I am disgusted by a Labour Party that once believed in the education and training of our young people - Labour now put the recruitment of cheap foreign labour before the training of our own; and university education has become weaponised for political radicalisation.

We older ‘horny-handed sons of toil’ now see the damage done to our children’s futures, and have turned away from Labour in droves.

John Brown said...

Comprehensive education was introduced by Labour in order to stop grammar school education giving working class children the chance to go to university and move upwards in social class and prosperity.

All political parties want to be in power. To do this you need to win a majority of votes. If you are the party which says you are for the “poor, unemployed and illiterate” then it is perfectly obvious that you will want there to be more poor, unemployed and illiterate voters, not fewer.

Once this is understood all Labour’s policies become completely transparent.

RAC Esq. said...

@ Dave_G 10:07
Agree your predictions 1 to 8 are all too terribly possible, and I don't like the way Boris keeps harping on about a deal.
With Farrage though, if they had stuff to compromise him, real or even made up, he could have just resigned and handed the baton to someone else. It would be a big loss, he's an important figure but I think TBP has enough impetus to carry on without him. So I don't think they have anything on him.

JPM said...

Span, it is not sufficient to look at the mere numbers passing exams at whatever grades.

You have to examine the absolute standards to which they are taught.

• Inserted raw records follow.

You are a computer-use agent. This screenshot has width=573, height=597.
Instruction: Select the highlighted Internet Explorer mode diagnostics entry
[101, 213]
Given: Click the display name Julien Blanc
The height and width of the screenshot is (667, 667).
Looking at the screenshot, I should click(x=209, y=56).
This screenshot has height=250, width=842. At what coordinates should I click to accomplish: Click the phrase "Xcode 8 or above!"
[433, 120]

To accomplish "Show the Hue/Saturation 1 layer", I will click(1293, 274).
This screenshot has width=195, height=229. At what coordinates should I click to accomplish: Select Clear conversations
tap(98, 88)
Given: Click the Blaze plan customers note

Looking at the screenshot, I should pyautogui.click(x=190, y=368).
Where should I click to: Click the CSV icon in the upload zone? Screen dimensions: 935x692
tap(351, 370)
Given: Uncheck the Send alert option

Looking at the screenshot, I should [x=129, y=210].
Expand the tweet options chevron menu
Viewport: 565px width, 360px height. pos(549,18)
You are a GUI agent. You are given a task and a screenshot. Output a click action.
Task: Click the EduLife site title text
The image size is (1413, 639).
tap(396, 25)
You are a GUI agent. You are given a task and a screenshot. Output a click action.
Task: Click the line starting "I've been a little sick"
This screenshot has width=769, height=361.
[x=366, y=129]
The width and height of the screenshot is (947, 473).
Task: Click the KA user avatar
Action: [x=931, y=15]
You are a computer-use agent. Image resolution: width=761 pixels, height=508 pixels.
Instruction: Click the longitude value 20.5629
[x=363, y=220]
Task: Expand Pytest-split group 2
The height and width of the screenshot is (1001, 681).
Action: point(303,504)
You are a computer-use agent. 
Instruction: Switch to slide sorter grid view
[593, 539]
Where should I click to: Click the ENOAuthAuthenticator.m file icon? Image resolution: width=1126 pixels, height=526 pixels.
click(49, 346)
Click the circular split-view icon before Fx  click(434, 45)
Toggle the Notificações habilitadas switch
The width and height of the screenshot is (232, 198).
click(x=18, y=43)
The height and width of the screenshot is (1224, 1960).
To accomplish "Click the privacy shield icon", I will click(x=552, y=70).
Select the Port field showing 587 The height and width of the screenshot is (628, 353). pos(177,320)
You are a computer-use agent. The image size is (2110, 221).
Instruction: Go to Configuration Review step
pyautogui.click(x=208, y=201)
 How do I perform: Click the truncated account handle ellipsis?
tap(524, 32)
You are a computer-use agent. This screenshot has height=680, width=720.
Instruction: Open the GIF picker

The French language has a far larger and more complex grammar than English, so similar grades in the speaker's languages mean quite different intellectual achievements in that alone.

Raedwald said...

"Steven Frank, the author of The Pen Commandments claims that English has 500,000 words with German having about 135,000 and French having fewer than 100,000"

Extraordinary that the Kermits have such linguistic complexity for a language with so few words.

No wonder English is taking the world by storm.

Sackerson said...

@Raedwald: I heard that statistic many years ago, and recall that it didn't include 400,000 technical terms. And then there's a world of slang.

Raedwald said...

Sackerson - indeed. I took the lowest figure available.

The UK also has 8 universities in the world's top 50 - 4 in the top 20. The French, with their 'superior education' have just one in the top 50 - at number 50, the Université PSL having just scraped in this year, and no e at all in top 20. Indeed, the entire EU27 doesn't have a single university in the global top 20 - which would tend to indicate that recent UK school improvements will feed through to even higher world rankings in a few years.

Span Ows said...

...and on top of all that I wasn't even talking about just the grades! There are a plethora of lists out there on many different bases.